» DIRECTIONS:
Take the line containing "Click the Mailchimp monkey logo icon" and every line after it to the end of the records, and copy them exactly, excluding pictures.

» PROVIDED MATERIAL:
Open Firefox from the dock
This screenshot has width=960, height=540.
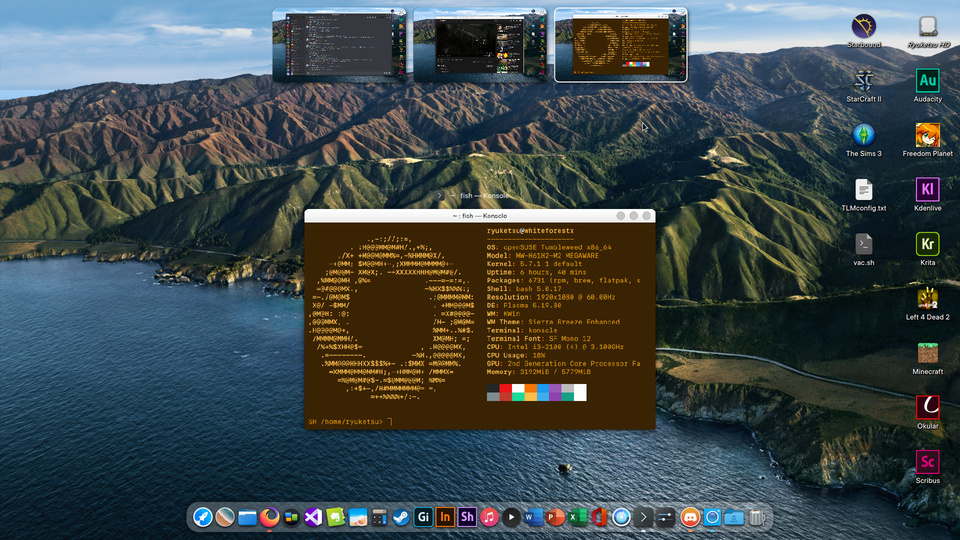(270, 517)
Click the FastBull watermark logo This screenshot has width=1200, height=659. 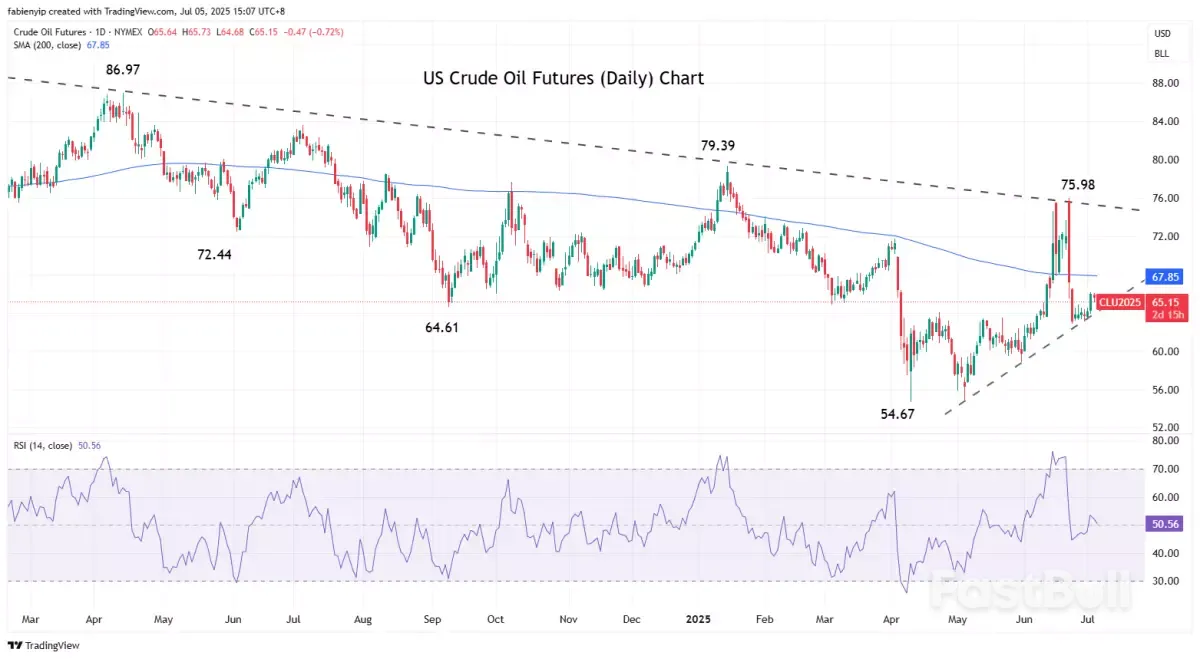[1029, 591]
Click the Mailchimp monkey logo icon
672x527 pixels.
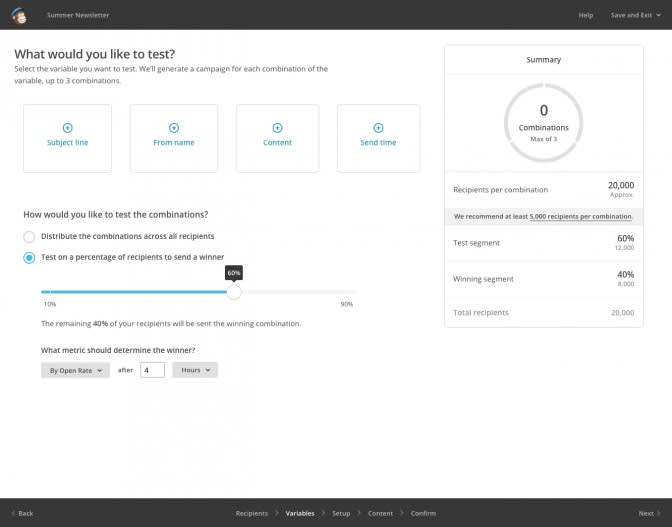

» EXERCISE ANSWER:
Click the Mailchimp monkey logo icon
672x527 pixels.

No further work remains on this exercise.